Ex Vivo Resection and Autotransplantation for Conventionally Unresectable Tumors - An 11-year Single Center Experience

Kato, Tomoaki; Hwang, Regina; Liou, Peter; Weiner, Joshua; Griesemer, Adam; Samstein, Benjamin; Halazun, Karim; Mathur, Abhishek; Schwartz, Gary; Cherqui, Daniel; Emond, Jean
BACKGROUND AND AIMS:Ex vivo surgery may provide a chance at R0 resection for conventionally unresectable tumors. However, long-term outcomes have not been well documented. In this study, we analyze our 11-year outcomes to define its role. STUDY DESIGN:We retrospectively analyzed 46 consecutive patients who underwent ex vivo surgery at our institution 2008-2019. RESULTS:The types of tumors were: carcinoma (n = 20), sarcoma (n = 20) and benign to low grade tumor (n = 6). The type of ex vivo surgery was chosen based on tumor location and vascular involvement. The most commonly performed procedure was ex vivo hepatectomy (n = 18), followed by ex vivo resection and intestinal autotransplantation (n = 12), ex vivo Whipple procedure and liver autotransplantation (n = 8) and multivisceral ex vivo procedure (n = 7). Twenty-three patients (50%) are currently alive with median follow-up of 4.0-years (11 months-11.8 years). The overall survival was 70%/59%/52%, at 1-/3-/5-years, respectively. Patient survival for benign to low grade tumors, sarcoma, and carcinoma was 100%/100%/100%, 65%/60%/50%, and 65%/45%/40%, at 1-/3-/5-years, respectively.

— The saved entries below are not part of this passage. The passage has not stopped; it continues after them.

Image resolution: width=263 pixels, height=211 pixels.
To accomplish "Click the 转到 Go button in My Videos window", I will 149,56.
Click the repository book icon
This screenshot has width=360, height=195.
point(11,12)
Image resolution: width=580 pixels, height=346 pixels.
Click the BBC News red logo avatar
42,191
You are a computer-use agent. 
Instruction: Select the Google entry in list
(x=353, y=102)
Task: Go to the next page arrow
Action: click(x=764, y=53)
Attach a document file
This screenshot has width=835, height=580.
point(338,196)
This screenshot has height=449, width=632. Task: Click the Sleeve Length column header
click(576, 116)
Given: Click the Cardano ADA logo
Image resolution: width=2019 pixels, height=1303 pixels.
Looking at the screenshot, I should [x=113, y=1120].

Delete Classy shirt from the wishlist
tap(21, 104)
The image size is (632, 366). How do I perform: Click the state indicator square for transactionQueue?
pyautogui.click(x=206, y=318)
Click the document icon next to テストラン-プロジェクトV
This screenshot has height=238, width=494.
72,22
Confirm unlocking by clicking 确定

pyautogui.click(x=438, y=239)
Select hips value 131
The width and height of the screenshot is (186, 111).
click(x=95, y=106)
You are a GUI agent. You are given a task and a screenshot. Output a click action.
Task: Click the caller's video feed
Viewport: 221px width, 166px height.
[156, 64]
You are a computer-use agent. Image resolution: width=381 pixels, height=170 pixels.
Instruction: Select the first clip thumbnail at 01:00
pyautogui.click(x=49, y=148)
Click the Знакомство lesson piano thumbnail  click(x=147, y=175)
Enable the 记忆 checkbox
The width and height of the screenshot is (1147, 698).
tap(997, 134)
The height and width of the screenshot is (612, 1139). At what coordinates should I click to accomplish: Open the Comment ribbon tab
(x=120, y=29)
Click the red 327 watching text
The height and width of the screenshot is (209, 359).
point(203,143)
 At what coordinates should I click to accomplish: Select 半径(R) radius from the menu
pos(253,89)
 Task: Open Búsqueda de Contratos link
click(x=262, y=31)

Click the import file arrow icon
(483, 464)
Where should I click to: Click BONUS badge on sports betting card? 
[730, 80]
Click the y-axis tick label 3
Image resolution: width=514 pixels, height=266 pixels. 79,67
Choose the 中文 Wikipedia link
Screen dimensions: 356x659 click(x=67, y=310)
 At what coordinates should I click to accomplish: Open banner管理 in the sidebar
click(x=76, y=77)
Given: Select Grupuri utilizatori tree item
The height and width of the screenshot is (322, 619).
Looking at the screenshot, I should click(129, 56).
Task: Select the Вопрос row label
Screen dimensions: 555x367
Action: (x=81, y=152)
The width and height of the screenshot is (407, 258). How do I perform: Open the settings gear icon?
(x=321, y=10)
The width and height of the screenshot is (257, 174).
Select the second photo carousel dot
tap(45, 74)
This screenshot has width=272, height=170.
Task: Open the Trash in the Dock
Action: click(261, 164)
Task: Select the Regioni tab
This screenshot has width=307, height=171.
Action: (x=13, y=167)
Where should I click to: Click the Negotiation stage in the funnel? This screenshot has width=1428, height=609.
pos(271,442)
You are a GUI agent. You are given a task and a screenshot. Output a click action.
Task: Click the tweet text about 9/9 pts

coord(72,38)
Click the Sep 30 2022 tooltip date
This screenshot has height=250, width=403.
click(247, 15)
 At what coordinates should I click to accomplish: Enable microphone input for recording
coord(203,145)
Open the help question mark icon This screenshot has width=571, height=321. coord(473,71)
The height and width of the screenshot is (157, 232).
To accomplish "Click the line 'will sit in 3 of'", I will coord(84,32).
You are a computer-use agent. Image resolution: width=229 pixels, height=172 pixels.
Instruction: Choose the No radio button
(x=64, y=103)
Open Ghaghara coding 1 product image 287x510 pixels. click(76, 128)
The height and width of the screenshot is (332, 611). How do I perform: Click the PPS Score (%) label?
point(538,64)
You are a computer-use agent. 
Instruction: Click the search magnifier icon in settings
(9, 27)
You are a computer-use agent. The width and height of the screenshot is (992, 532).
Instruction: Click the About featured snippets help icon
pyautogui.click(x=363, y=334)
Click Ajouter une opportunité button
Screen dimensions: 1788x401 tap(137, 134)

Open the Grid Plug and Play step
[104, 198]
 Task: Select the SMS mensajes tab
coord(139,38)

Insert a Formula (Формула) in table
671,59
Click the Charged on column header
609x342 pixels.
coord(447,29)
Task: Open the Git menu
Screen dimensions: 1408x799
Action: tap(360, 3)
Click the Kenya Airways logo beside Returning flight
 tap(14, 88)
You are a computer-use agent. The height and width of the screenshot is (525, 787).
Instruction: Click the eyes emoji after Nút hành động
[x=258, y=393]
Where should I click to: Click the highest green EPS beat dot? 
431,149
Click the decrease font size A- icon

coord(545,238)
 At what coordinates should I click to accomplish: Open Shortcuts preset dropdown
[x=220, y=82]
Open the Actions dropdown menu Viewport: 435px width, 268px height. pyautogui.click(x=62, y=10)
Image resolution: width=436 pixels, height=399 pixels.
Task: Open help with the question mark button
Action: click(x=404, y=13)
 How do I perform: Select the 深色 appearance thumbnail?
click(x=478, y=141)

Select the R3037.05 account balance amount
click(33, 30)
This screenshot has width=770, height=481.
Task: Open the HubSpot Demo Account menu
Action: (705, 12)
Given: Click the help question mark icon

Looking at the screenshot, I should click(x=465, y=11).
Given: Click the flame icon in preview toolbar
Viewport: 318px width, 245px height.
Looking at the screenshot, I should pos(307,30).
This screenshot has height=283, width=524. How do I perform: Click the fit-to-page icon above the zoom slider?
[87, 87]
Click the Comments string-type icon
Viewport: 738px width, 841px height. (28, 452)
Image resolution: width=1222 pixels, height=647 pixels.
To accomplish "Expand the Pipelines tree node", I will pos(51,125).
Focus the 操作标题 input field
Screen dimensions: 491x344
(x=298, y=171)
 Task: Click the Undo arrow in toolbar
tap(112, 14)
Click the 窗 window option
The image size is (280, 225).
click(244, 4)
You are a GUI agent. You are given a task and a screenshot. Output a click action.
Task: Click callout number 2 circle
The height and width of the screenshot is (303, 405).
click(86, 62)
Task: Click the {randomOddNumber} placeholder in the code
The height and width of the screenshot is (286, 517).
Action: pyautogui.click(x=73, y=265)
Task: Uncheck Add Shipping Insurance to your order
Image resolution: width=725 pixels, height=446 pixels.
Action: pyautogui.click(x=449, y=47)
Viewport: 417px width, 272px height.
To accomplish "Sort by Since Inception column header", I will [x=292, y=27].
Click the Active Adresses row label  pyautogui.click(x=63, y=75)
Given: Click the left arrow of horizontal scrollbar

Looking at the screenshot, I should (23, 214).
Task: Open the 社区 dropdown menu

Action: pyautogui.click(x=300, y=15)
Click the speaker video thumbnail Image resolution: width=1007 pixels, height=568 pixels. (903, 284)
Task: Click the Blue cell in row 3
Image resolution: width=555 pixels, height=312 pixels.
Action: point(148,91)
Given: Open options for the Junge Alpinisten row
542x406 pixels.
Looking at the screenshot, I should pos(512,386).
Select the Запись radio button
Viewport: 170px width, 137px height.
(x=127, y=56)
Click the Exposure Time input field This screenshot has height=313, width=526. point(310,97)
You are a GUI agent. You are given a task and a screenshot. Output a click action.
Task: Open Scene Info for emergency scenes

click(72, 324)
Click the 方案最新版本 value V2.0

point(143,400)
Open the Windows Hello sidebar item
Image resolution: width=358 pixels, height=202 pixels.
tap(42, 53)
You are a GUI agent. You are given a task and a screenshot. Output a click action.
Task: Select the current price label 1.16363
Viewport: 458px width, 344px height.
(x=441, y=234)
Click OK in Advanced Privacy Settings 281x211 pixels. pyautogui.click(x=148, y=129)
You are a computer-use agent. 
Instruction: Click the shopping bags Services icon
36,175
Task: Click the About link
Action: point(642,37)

Ninety-one percent patients had R0 resection, and 57% had no recurrence to date with median follow-up of 3.1-years. Two patients (4.3%) died within 30 days due to sepsis and gastroduodenal artety (GDA) stump blowout. Two additional patients died between 30 and 90 days due to sepsis. Perioperative mortality in the last 23 consecutive cases was limited to 1 patient who died of sepsis between 30 and 90 days. CONCLUSIONS:For a selected group of patients with conventionally unresectable tumors, ex vivo surgery can offer effective surgical removal with a reasonably low perioperative mortality at experienced centers.